The Robeson Center audience was an especially stark example of the growing opposition to top-down reform in Newark. Anderson was certain that the teachers' and principals' unions had packed the house, since school closings and expansion of charters threatened hundreds of jobs. Indeed, unions were there in force, including teachers and principals but also cafeteria workers, clerks, security guards, janitors—workers who had few options for secure employment outside the school district. So were parents, fearful that children whose schools were closing would have to walk through gang-ruled territory or cross highly trafficked thoroughfares to reach their reassigned schools. Affected principals had learned of the plan only that morning, alerting staffs, who alerted parents, who came to protest what they saw as a violation of their right to a voice in the fate of their children's schools. There it was again: disrespect. The word rose from conversations all over the auditorium.

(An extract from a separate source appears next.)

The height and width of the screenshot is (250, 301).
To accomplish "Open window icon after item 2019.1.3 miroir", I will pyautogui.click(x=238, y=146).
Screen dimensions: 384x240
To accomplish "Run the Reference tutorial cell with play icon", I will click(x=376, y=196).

It didn't take unions to stir up fears that school closings and charter schools were part of a conspiracy by wealthy profiteers. “Some people believe that sincerely, and some people use that belief,” Richard Cammarieri said. As Councilman Ron Rice Jr. had said in 2010, soon
after the Zuckerberg gift was announced, Newark suffered from “extreme xenophobia,” particularly toward white outsiders who sought to change the city's direction. The victimization narrative stretched back to urban renewal and white flight. “We drink it with our mother's milk,” as a prominent civic leader had told Booker and Cerf during the uproar over reform a year earlier.

Despite the obvious barriers, many leaders in the city saw the potential to change the conversation about education. “I've not met one person who does not believe we should improve our schools—grassroots activists, single mothers, agitators, quiet school retirees, librarians,” said Reverend William Howard, a respected Baptist pastor who had come to Newark after having played a prominent role in the anti-apartheid movement. At first he was supportive of Cami Anderson, counseling her to work patiently and humbly to nurture change from within. “I'm judging from the revolution in South Africa and Zimbabwe,” he said. “I know that no abiding change in human communities is imposed.”

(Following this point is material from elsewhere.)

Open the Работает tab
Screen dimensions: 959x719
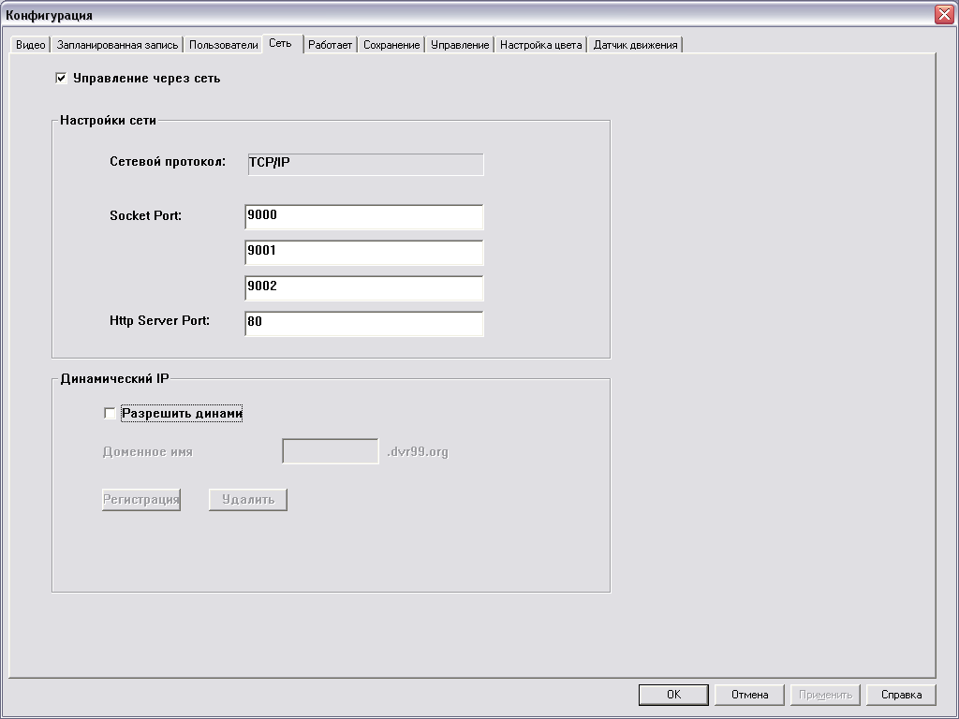(331, 45)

Two days after the public battering, Anderson was undeterred, certain that parents would embrace her vision once they understood it. At home in Newark, preparing for a Super Bowl party and sporting a well-worn Giants football jersey, she said of the presentation at the Robeson Center, “I'd give it a B-minus. If I could change three or four things, it would've been an A.” Sitting at her dining room table beside a stack of district documents, she said she had no intention of turning back, and in fact was already laying plans with her leadership team to hold information sessions with parents from each affected school. Just as Cerf had said of her, Anderson had the capacity to “get the shit absolutely kicked out” of her and keep going. She said she had learned her lesson from Friday night: when she met with parents, she would have district security guards block access to others. She wanted to talk with the real community.